Crankbait-Crazy said:


> Wow if had that in my backyard I wouldn't get much done. Lucky man! Nice fish.


It sure is alot of fun. Wasnt able to catch many this year compared to the past. Theres also a TON of carp and suckers that are pretty damn big, but I dont fish for them


----------



## Crankbait-Crazy (Feb 25, 2020)

Some of those carp can be a real blast to catch. If nothing else they put up a heck of a fight.


----------



## flyasf (Mar 19, 2021)

let me fish your backyard bro


----------



## c. j. stone (Sep 24, 2006)

Betting either Breakneck Creek or a tributary. You're allowed to say what creek cause they’re all on Private Lands these days and permission is required to fish them! From your profile pic, looks like you got a super bass pond nearby as well! Lucky Guy, Indeed!


----------



## aj yount (May 18, 2017)

c. j. stone said:


> Betting either Breakneck Creek or a tributary. You're allowed to say what creek cause they’re all on Private Lands these days and permission is required to fish them! From your profile pic, looks like you got a super bass pond nearby as well! Lucky Guy, Indeed!


its called congress lake outlet on google and it goes right through my property. Its impossible to kayak due to brush and log jams every 50 feet and there is almost no bank access, only a few bridges that I havent seen anything at


----------



## c. j. stone (Sep 24, 2006)

So my guess was correct! The outflow from Congress Lake(Lots of northerns in CL!) goes thru Quail Hollow Park(now Stark Parks) and IS the “head waters” for Breakneck Creek which snakes it’s way northernly thru Portage county and dumps into the Cuyahoga just north of Kent! Breakneck Creek has been “stocking” the Cuyahoga with northern pike for Many Years(NOT Lake Rockwell!) All those original pike(ancestors to yours) came out of Congress Lake! Breakneck Creek is just that, a tiny creek near the headwaters and, while draining a great deal of Southern Portage county, becomes a sizeable flowage as it near I76, then Rt 59. The pike in Breakneck are legendary, albeit nearly untouchable due to majority of fishable water is private, posted or both.


----------



## aj yount (May 18, 2017)

c. j. stone said:


> So my guess was correct! The outflow from Congress Lake(Lots of northerns in CL!) goes thru Quail Hollow Park(now Stark Parks) and IS the “head waters” for Breakneck Creek which snakes it’s way northernly thru Portage county and dumps into the Cuyahoga just north of Kent! Breakneck Creek has been “stocking” the Cuyahoga with northern pike for Many Years(NOT Lake Rockwell!) All those original pike(ancestors to yours) came out of Congress Lake! Breakneck Creek is just that, a tiny creek near the headwaters and, while draining a great deal of Southern Portage county, becomes a sizeable flowage as it near I76, then Rt 59. The pike in Breakneck are legendary, albeit nearly untouchable due to majority of fishable water is private, posted or both.

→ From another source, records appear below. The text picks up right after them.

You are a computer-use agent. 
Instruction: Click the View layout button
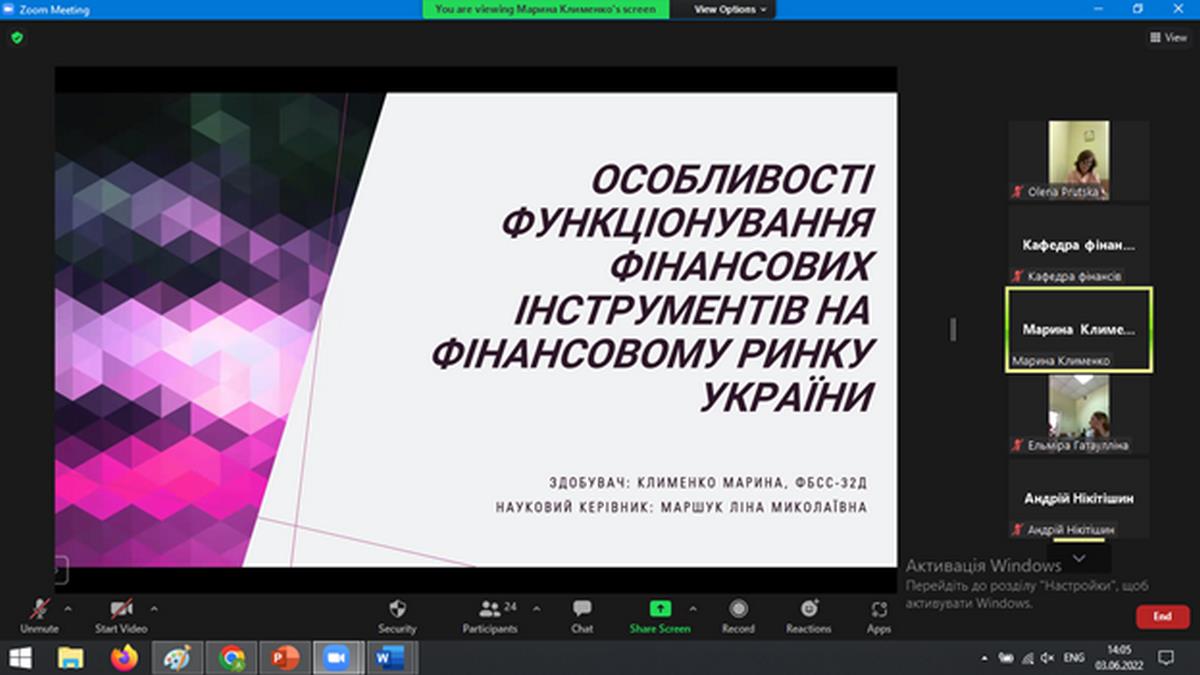tap(1168, 38)
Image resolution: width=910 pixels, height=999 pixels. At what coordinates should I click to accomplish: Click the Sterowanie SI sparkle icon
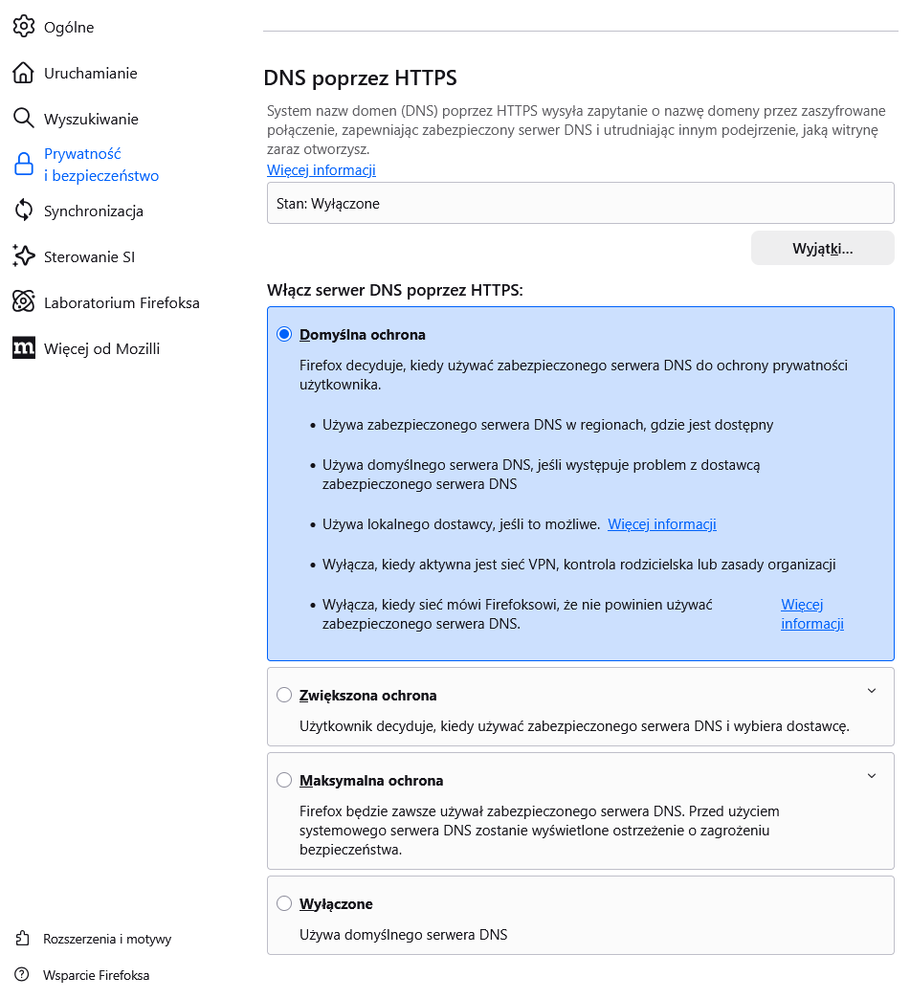24,256
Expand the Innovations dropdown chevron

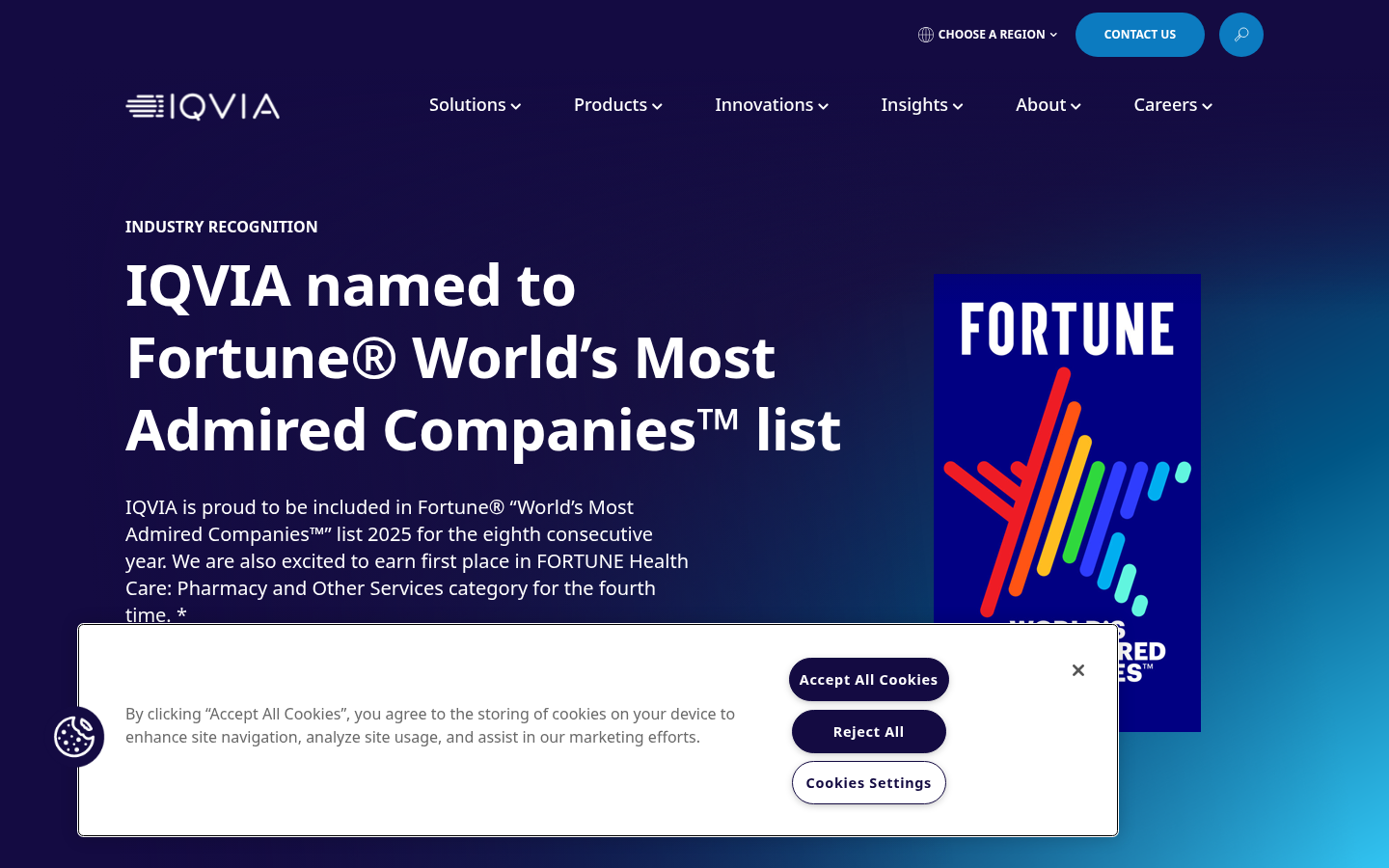pyautogui.click(x=824, y=106)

Ive caught some huge pike out of the creek and no one ever believes when i tell them, oh well though


----------



## aj yount (May 18, 2017)

c. j. stone said:


> So my guess was correct! The outflow from Congress Lake(Lots of northerns in CL!) goes thru Quail Hollow Park(now Stark Parks) and IS the “head waters” for Breakneck Creek which snakes it’s way northernly thru Portage county and dumps into the Cuyahoga just north of Kent! Breakneck Creek has been “stocking” the Cuyahoga with northern pike for Many Years(NOT Lake Rockwell!) All those original pike(ancestors to yours) came out of Congress Lake! Breakneck Creek is just that, a tiny creek near the headwaters and, while draining a great deal of Southern Portage county, becomes a sizeable flowage as it near I76, then Rt 59. The pike in Breakneck are legendary, albeit nearly untouchable due to majority of fishable water is private, posted or both.


you ever fish breakneck?


----------



## c. j. stone (Sep 24, 2006)

No, could never get on it due to 95% being private-plus as you said, not navigable. Had a friend in Brimfield who knew a couple adjacent property owners. He fished it and caught bullfrogs there frequently(from their yards). However, I have fished Breakneck’s Mother, Congress Lake, three times. Once had the biggest northern on I’ve ever seen(“real” time) for a few minutes(it hit a crappie jig!, on an UL with 4# line)! Est. it was around 45”+.


----------



## c. j. stone (Sep 24, 2006)

aj yount said:


> Ive caught some huge pike out of the creek and no one ever believes when i tell them, oh well though


I believe it! Some of the most ideal habitat for pike in the whole state, IMO!


----------



## aj yount (May 18, 2017)

c. j. stone said:


> No, could never get on it due to 95% being private-plus as you said, not navigable. Had a friend in Brimfield who knew a couple adjacent property owners. He fished it and caught bullfrogs there frequently(from their yards). However, I have fished Breakneck’s Mother, Congress Lake, three times. Once had the biggest northern on I’ve ever seen(“real” time) for a few minutes(it hit a crappie jig on an UL with 4# line)! Est. it was around 45”+.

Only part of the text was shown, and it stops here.